CM: Für mich gehört das alles zusammen. Meine ursprüngliche Idee war, nachhaltigen Diamantschmuck zu entwickeln, der hochwertig ist, emotional berührt und für mehr Menschen zugänglich wird. Sehr schnell habe ich aber gemerkt, dass es mit einem anderen Diamanten allein nicht getan ist. Man muss die gesamte Wertschöpfung betrachten. Gerade in Europa beobachten wir ein wachsendes Interesse an nachvollziehbarer Herkunft, regionaler Produktion und transparenten Lieferketten.

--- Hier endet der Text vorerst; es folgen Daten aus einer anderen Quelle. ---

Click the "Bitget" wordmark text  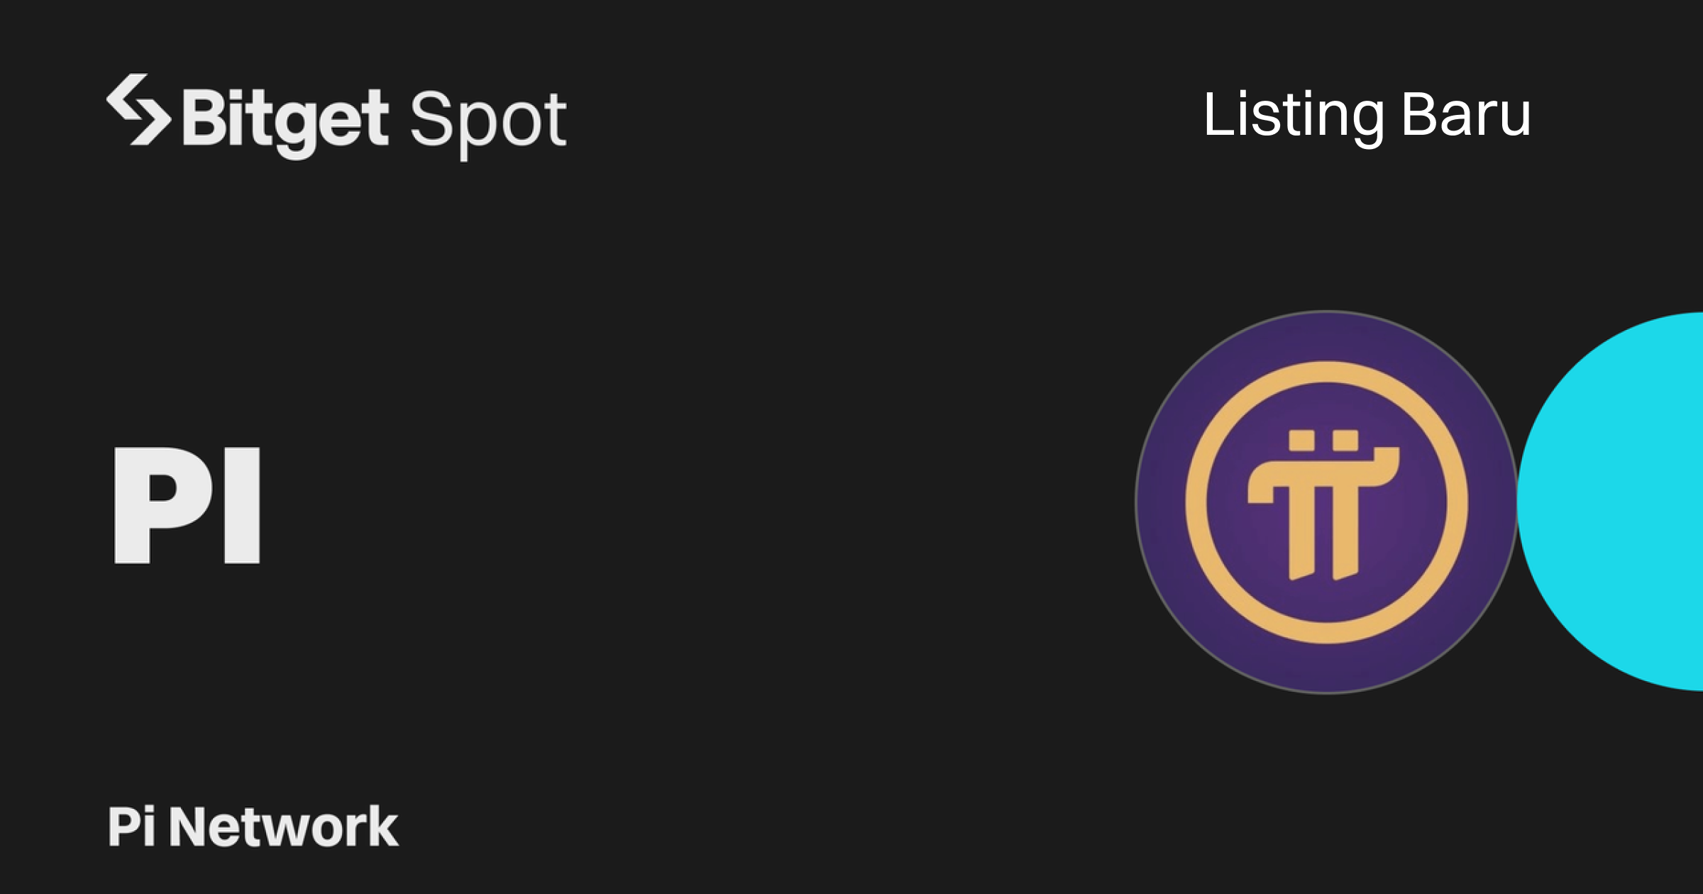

Diese Entwicklung bestätigt unseren Weg und Nevermined schafft heute dafür die Grundlage. Unsere eigene Produktion in Essen, 100 % zertifizierter Ökostrom, transparente Prozesse und die SCS-007-Zertifizierung für Sustainable Rated Diamonds. Bei mandana entstehen daraus Schmuckstücke mit recyceltem 18 Karat Gold oder 950er Platin, gefertigt in Deutschland und Spanien. So wird aus Technologie etwas Persönliches, das man mit gutem Gefühl tragen und später weitergeben kann.

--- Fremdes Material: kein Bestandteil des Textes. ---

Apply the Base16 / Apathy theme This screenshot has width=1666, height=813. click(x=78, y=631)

Wie wichtig ist es, lab-grown Diamanten nicht als Ersatz für natürliche Diamanten zu kommunizieren, sondern als eigene Kategorie mit eigenen Stärken?
CM: Das war von Anfang an unser Weg. Lab-grown Diamanten haben einen eigenen Ursprung, eine eigene Geschichte und ganz eigene Stärken. Ich würde sie im Handel deshalb auch nicht ausschließlich als günstigere Alternative präsentieren. Dann spricht man nur über den Preis und übersieht das eigentliche Potenzial: größere Diamanten, besondere Farben, neue Designs, eine transparente Herkunft und eine Zielgruppe, die Schmuck bewusster und nachhaltiger auswählt.
Beide Kategorien können im Fachhandel nebeneinander bestehen. Entscheidend ist, dass sie klar erklärt und eigenständig präsentiert werden.
Welche Fragen sollten Händler ihren Lieferanten stellen, bevor sie lab-grown Diamanten ins Sortiment aufnehmen?
CM: Ich würde immer zuerst fragen: Wo genau wachsen die Diamanten? Welche Energie wird dafür verwendet? Kann man die Herkunft lückenlos nachvollziehen? Welche unabhängigen Zertifizierungen gibt es und wie wird eine gleichbleibende Qualität sichergestellt?
Genauso wichtig ist aber die Zusammenarbeit danach. Der Handel braucht persönliche Ansprechpartner, eine individuelle Beratung und schnelle Unterstützung. Sowohl vor Ort als auch per Telefon oder E-Mail. Bei Nevermined setzen wir deshalb auf maximale Transparenz und öffnen unsere Produktion in Essen ganz bewusst wie eine gläserne Fabrik. Unsere Partner können den gesamten Prozess kennenlernen und an exklusiven Laborführungen teilnehmen.
Wer selbst gesehen hat, wie hier ein Diamant wächst, spricht nicht nur sicherer darüber, sondern verkauft ihn auch überzeugender. Wissen schafft Vertrauen. Und Vertrauen ist die Grundlage für langfristigen Verkaufserfolg.